Most profoundly, John
Welshon’s book, Awakening from Grief has guided me to a huge shift in my beliefs about the role and importance of loss and grief in
one’s life. He pointedly exposes our cultural preference to avoid, dismiss, or deny sadness.
Messages to avoid grief and sadness “come from our parents, our siblings, our teachers, our friends, and for the most part, they
have been given with the best intentions. They have been given with the hope that our lives will be happier if we distract ourselves from
sadness….We live in a culture that has sought to protect us from sadness. But we live in a world where sadness is
inevitable.”
And in our hearts we know that
this is true, so we have to learn what to do with sadness so that it doesn’t make us sick. Here is a long but powerful
excerpt from the book:
The
losses in our lives are the hardest things we have to face: A loved one dies. A relationship ends. We lose a
job, a friend, a treasured dream. A child is ill. We lose our physical health, or ability and…our world
turns upside down.
We lose
our bearings. We lose our joy. We lose our security. We no longer know who we are. We no longer know what our
lives are about. We no longer trust. We long for
something to take away the pain, to change the circumstances, to bring back the ones we love – to return us, and our lives, to
wholeness.
For
many of us, the question is, How do I begin again? How do I find happiness again? For others, the only real question is, When will
this pain end?
l
If we
can look at the losses in our lives a little differently, if we can change our perspective just slightly, we may see that within this experience lie
the seeds of a new beginning, of a new life, of a deeper experience of love and fulfillment than we ever imagined possible.
We may
see that when our heart are broken, they are also wide open.. Loss is an inevitable part of being human. And our choice is either
to remain in pain and bitterness or to learn how to use this experience to grow into a richer, more fulfilling life..… It is about finding joy
again.
My neighbor lost a friend in a
freak road accident recently. When I saw her a few days after the funeral, she was weary beyond words. When I
told her I would include her in my daily prayers, she said, “Good, because I just can’t even pray right now.”
And who hasn’t had those
spells when prayer feels empty and futile. Even the new revelations of Mother Teresa’s dark night of the soul confirm that
this experience is a genuine condition of our humanness. (As a side note, I want to point out that Mother Teresa’s torment
began when she was 49 years old - I did the math - and I wonder if she had been confiding to other women about her doubts and despair,
instead of male priests, that someone might have considered hormonal change-of-life influences and helped her with that. But
that’s probably a Tingle newsletter column in itself.)

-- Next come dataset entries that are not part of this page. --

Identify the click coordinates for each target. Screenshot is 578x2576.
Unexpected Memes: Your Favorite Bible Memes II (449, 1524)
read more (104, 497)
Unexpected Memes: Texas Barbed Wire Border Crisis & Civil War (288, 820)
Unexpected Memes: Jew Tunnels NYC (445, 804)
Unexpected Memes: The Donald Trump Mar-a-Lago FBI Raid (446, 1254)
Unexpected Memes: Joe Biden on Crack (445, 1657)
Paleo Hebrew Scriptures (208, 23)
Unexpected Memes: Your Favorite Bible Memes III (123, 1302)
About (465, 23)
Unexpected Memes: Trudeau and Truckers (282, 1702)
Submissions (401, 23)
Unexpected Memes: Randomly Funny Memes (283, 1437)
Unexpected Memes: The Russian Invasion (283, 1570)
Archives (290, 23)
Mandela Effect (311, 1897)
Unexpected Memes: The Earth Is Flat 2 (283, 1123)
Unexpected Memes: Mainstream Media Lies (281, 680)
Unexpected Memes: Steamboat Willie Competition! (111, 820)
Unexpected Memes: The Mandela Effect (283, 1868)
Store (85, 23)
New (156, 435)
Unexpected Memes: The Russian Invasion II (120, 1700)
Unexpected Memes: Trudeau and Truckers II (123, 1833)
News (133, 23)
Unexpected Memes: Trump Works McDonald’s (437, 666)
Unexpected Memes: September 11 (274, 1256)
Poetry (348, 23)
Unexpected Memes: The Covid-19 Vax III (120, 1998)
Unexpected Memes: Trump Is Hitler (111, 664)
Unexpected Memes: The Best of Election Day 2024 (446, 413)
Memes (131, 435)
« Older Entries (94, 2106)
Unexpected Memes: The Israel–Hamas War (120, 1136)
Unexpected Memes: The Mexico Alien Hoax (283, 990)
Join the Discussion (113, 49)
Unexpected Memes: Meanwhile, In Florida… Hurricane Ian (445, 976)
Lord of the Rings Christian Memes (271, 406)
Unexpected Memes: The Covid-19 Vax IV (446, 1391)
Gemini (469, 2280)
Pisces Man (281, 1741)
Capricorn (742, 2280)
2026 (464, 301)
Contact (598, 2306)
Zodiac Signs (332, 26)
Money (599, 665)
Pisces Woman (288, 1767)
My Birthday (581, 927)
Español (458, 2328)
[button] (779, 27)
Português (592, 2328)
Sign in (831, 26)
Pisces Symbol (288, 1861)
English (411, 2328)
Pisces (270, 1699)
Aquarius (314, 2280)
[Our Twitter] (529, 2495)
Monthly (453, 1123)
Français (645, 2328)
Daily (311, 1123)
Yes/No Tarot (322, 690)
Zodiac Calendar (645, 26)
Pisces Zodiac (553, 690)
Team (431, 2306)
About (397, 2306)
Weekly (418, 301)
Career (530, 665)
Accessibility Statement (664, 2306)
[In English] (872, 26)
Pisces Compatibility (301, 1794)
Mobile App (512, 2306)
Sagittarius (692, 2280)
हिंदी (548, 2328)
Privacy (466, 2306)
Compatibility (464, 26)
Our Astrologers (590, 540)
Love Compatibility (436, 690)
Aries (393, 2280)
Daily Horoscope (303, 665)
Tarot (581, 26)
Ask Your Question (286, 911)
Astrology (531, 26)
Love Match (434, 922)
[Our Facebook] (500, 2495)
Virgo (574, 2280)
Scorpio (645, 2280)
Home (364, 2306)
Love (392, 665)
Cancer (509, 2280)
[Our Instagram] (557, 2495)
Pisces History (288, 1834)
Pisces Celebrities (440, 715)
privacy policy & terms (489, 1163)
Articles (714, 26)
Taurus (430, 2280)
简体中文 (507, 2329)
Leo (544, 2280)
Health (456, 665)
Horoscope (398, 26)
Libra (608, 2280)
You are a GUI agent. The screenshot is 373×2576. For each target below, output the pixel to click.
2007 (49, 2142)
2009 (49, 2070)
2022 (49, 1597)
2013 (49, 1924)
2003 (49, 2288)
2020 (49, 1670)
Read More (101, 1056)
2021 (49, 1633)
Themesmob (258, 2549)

But back to empty prayers. Anne
Lamott offers a most powerful solution to those times when the spirit is dry and the prayers feel meaningless. In Traveling
Mercies, she said that, at the heart of it all, there are really just two basic prayers: “Help, help, help” and
“Thank you, thank you, thank you”.
Once I read that, I realized
that when I was experiencing that emptiness and lack of connection to anyone or anything, spiritual or otherwise, I would have those prayers to
pray because deep down I do believe in my connection, everyone’s connection, to something bigger, greater, and infinitely full of
love. And at moments of despair, those prayers give me at least the tiny lifeline to it.
The other part to honoring
grief is to “chop wood and carry water”. There is preciousness in the ordinariness of what we do in our daily
lives. One of my favorite passages from The Invitation by Oriah is “I want to know if you can get up, after a night
of grief and despair, weary and bruised to the bone, and do what needs to be done to feed the children." On a therapeutic level, some of those
daily tasks will pierce the fog and sadness and hopefully give you a glimmering reminder of happiness and pleasure that are so infrequent in
grief.
Many years ago I began
describing the grieving process as one in which at first, you are submersed in your grief constantly, but then a window of respite opens just a
crack. During the brief respite, the pain is gone and you come back to the familiar, ungrieving you. As time
passes and more healing occurs, the window of respite opens a bit more and then it starts to open more often.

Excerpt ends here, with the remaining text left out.